In our recent State of Email Security report, we found that six out of ten organisations have been victims of ransomware in 2020. As a result, afflicted organisations have lost an average of six days to downtime. One third of organisations even admitted that they failed to get their data back, despite paying the ransom. In the healthcare industry, this could mean losing valuable patient records or data related to new treatments – two areas the sector cannot afford to be cavalier about.

Conduct due diligence across the organisation’s supply chain – Healthcare organisations should review their ways of working with partners, providers and regulatory institutions they work with in order to prevent any weak link in their cybersecurity chain. Without this due diligence, organisations leave themselves exposed to the risks of third party-led incidents. 

Roll out mandatory cybersecurity awareness training - Healthcare organisations shouldn’t neglect the training and awareness of their entire staff – including frontline workers who may not access the corporate network on a regular basis. According to our State of Email Security report, only one fifth of organisations carry out ongoing cyber awareness training.

This suggests it is not widely considered as a fundamental part of most organisations cyber-resilience strategy, despite the fact many employees rely on their organisation’s corporate network to work. By providing systematic training, healthcare organisations can help workers at all levels better understand the current cyberthreats they face, how they could impact their organisation, the role they play in defending the networks, and develop consistent, good cybersecurity hygiene habits to limit the risks of incidents. 
Consider a degree of separation – Information and Operational Technology (IT and OT) networks should be separated.

Although mutually supported and reliance on each other, employees shouldn’t be accessing one via the other. This should be complemented by a considered tried and tested contingency and resiliency plan that allows crucial services to function unabated should there be a compromise. Similarly, admin terminals should not have internet access to afford a degree of hardening and protection for these critical accounts.

As the sector becomes a common target for fraudulent and malicious activity, putting cybersecurity at the core of the organisation’s operations is critical. It will help limit the risks of disruption due to cyberattacks, reduce time spent by the cybersecurity team to resolve easily avoidable errors, and ensure that institutions can deliver patient care, safe in the knowledge that their networks are safe.  

Fighting future threats

With technology continuing to change the face of healthcare, the surface area and vectors available for attacks by malicious actors is constantly increasing. With the introduction of apps, networked monitoring devices, and a need for communication, the attack vector is ever expanding, a trend that needs to be monitored and secured against.

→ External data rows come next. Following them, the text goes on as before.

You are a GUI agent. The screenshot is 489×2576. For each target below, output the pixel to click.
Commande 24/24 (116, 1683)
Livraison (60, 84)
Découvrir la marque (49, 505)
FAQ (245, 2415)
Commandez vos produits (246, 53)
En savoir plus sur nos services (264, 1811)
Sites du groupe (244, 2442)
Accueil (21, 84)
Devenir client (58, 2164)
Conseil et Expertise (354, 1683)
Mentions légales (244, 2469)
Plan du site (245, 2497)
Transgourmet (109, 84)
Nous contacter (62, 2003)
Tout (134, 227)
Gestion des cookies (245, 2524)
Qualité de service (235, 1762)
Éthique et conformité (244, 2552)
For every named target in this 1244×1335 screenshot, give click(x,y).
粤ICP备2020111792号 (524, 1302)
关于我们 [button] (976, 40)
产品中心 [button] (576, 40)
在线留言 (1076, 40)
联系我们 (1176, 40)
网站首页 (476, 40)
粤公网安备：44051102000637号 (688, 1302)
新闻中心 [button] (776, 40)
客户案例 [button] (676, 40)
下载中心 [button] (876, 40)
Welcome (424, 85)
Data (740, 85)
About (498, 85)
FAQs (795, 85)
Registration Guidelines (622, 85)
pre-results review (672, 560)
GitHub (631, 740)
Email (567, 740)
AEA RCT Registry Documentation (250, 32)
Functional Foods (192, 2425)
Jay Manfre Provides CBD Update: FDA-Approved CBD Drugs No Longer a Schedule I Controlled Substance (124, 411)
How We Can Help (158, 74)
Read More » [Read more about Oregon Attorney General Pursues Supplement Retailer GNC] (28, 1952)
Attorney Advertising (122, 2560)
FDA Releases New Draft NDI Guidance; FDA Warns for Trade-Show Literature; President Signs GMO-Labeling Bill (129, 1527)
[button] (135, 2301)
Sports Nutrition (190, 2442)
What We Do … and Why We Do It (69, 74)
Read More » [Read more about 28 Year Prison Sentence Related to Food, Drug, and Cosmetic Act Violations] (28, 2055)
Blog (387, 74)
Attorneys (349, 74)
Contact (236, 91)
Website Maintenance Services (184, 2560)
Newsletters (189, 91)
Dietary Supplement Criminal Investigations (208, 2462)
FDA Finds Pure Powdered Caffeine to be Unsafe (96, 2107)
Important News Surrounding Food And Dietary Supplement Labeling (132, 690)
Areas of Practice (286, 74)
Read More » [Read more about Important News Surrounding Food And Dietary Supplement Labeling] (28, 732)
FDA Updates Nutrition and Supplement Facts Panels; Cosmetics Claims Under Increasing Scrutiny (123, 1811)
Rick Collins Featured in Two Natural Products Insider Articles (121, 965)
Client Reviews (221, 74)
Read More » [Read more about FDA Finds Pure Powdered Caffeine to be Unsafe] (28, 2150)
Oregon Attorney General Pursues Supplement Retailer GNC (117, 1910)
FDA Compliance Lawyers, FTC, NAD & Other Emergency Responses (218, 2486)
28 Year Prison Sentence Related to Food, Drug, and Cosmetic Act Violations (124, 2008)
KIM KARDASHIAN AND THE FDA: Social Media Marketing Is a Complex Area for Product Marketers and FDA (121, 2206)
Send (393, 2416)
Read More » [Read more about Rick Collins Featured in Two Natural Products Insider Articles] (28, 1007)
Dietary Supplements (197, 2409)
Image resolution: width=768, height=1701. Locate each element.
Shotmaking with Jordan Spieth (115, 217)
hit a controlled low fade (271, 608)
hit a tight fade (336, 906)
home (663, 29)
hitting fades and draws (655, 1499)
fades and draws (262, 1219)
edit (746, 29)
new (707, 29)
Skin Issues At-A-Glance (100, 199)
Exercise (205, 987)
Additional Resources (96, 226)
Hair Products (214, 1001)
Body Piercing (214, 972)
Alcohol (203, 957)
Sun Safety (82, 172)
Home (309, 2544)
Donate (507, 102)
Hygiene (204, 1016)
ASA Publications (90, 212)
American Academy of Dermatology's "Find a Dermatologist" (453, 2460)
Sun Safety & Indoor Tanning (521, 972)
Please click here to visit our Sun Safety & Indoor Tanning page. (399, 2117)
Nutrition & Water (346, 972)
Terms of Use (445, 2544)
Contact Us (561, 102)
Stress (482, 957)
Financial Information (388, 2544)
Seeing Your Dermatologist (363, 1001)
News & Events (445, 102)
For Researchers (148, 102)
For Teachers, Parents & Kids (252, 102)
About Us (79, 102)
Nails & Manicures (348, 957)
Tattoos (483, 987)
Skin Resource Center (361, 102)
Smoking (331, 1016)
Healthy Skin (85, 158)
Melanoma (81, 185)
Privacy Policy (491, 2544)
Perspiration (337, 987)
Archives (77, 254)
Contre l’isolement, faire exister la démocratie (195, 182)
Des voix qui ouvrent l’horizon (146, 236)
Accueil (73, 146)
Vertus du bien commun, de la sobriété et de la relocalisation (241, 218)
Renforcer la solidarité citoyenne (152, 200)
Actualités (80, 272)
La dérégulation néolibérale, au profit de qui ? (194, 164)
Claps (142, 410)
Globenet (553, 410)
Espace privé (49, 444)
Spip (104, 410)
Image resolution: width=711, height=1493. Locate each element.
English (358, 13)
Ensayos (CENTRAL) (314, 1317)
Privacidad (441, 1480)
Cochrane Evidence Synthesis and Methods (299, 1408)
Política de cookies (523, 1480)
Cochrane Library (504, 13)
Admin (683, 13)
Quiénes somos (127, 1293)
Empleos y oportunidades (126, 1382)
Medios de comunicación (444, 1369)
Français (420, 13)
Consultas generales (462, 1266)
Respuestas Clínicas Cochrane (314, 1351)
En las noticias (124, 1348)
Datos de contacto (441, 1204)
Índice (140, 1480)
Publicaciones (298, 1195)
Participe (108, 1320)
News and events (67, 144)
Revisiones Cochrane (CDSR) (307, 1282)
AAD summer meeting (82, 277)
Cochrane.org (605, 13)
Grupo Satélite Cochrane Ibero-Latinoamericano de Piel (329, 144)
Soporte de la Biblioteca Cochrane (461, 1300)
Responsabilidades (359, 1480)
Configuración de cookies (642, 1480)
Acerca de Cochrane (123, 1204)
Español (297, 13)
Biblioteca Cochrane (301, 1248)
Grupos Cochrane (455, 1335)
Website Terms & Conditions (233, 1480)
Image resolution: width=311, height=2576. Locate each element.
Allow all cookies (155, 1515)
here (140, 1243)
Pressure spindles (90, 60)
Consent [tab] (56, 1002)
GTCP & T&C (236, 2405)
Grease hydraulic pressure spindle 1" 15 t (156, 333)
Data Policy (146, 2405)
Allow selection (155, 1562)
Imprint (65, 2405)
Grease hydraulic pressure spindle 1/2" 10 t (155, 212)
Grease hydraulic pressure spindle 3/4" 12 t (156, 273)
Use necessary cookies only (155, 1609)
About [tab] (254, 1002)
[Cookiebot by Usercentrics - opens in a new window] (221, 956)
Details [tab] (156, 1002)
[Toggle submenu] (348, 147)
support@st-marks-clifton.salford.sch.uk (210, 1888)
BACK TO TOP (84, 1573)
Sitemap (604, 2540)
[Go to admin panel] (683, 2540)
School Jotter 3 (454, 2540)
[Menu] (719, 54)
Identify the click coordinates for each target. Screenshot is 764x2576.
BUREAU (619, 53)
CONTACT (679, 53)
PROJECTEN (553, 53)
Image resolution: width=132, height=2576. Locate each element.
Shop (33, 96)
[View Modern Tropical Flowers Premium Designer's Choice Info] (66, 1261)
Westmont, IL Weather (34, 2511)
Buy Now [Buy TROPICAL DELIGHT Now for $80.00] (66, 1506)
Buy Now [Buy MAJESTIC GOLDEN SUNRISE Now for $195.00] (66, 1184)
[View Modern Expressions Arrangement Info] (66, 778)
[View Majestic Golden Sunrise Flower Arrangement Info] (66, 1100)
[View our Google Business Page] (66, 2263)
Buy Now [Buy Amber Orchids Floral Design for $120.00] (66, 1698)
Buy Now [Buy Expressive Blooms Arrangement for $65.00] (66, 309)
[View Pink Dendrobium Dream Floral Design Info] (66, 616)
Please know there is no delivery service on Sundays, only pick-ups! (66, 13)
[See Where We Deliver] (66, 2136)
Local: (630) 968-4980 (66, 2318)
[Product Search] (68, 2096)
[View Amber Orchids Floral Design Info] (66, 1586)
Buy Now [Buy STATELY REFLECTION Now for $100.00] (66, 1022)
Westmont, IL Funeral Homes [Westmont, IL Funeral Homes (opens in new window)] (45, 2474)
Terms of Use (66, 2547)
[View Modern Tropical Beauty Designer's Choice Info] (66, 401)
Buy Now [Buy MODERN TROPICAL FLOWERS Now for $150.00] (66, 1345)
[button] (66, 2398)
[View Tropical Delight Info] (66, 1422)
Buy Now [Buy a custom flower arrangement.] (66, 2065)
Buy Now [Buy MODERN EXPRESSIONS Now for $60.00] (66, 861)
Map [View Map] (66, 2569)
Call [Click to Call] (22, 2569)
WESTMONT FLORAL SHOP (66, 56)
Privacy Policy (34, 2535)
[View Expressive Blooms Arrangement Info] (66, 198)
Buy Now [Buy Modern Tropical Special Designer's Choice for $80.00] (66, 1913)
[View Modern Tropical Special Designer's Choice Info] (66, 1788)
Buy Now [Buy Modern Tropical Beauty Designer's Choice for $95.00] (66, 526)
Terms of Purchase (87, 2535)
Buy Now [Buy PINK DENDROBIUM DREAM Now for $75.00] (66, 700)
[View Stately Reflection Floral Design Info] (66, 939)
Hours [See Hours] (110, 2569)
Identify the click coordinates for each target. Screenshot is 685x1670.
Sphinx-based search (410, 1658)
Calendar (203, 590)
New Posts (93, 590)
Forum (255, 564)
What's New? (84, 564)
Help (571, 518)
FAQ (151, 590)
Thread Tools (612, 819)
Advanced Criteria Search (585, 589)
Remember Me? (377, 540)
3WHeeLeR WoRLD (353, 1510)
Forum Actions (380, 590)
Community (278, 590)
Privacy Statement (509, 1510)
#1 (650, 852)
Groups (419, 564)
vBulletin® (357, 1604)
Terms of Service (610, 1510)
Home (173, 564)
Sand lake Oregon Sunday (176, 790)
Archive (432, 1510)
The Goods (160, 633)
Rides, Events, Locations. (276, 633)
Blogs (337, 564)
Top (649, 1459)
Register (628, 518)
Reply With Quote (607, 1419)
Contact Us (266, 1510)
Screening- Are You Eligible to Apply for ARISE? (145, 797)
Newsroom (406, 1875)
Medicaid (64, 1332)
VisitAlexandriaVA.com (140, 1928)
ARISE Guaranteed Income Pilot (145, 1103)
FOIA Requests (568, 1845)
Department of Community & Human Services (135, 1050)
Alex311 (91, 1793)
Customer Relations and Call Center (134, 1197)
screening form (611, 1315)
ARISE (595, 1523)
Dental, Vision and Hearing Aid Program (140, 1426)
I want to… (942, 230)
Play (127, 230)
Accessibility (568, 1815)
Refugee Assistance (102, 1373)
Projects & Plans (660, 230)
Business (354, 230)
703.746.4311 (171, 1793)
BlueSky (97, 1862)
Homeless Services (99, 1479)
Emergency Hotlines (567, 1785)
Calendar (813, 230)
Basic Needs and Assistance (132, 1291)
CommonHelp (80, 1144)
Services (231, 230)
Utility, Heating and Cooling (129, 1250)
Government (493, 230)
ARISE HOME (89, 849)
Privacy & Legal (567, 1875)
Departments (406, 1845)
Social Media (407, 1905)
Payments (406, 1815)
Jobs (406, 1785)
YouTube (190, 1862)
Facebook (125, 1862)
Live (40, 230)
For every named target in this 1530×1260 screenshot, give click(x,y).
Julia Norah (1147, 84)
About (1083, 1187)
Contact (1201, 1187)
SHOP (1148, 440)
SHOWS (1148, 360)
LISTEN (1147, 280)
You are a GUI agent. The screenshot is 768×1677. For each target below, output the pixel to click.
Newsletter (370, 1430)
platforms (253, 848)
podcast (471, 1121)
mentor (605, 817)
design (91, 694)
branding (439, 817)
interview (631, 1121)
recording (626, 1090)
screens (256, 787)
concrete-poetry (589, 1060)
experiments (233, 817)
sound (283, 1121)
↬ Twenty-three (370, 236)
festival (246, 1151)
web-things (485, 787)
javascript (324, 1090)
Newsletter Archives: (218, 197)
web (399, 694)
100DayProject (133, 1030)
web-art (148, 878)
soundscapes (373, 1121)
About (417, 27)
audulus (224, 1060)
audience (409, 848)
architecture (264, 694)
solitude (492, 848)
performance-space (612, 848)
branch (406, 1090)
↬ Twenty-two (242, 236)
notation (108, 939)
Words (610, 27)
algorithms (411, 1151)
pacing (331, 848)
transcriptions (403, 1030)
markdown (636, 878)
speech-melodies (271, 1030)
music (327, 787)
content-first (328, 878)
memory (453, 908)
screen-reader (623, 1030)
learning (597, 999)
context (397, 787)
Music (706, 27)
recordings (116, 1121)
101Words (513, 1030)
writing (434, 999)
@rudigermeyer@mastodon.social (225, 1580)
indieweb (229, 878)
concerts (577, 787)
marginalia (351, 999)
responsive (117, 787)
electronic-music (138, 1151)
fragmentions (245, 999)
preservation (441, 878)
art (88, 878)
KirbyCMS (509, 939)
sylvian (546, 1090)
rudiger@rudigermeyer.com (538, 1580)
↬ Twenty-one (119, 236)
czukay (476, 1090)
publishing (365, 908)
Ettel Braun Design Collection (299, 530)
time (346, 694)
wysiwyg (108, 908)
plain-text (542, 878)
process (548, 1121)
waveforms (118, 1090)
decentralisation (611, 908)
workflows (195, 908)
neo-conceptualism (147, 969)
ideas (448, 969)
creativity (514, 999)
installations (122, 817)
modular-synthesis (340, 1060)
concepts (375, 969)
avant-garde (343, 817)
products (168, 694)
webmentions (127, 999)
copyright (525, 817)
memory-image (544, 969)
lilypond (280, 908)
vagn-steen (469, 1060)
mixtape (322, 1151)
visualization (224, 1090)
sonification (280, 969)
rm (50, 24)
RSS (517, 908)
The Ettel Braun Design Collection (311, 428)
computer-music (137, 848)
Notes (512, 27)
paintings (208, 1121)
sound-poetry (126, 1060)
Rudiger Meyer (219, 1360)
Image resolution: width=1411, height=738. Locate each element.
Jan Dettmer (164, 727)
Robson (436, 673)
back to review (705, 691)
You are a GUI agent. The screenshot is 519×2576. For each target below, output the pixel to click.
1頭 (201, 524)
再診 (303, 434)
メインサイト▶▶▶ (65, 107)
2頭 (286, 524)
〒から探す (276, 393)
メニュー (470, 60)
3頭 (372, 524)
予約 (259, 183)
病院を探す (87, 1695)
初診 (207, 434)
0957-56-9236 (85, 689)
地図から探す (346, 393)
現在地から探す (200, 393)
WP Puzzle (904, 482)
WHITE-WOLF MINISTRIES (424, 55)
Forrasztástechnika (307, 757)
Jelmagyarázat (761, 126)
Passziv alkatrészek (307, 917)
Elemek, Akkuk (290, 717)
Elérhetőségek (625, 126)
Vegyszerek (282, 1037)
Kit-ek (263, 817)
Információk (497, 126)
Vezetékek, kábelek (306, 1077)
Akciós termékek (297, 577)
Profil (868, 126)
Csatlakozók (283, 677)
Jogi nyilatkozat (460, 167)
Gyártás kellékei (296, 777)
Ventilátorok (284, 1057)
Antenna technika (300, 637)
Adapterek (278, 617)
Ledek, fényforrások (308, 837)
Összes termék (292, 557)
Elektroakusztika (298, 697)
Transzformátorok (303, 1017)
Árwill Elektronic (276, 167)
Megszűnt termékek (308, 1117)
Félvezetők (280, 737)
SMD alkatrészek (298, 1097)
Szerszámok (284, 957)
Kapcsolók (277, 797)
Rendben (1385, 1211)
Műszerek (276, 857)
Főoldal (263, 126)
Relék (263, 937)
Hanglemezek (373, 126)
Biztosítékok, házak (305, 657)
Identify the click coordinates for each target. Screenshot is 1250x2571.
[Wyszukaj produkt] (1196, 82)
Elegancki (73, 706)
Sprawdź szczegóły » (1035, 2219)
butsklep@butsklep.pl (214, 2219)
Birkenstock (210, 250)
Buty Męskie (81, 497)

To prevent any damage to patients, staff, or the organisation they are responsible for, healthcare leaders must put security front and centre of their digital transformation strategy. Only then can the sector harness the full benefits of technology. Doing this should include implementing cybersecurity awareness training to challenge misconceptions around security, encourage conversation, and to ensure employee knowledge of the security basics and threats faced. 

This ultimately allows healthcare organisations to do what they do best: provide the highest standard of patient care, safe in the knowledge that their operations, patients, and data are safe.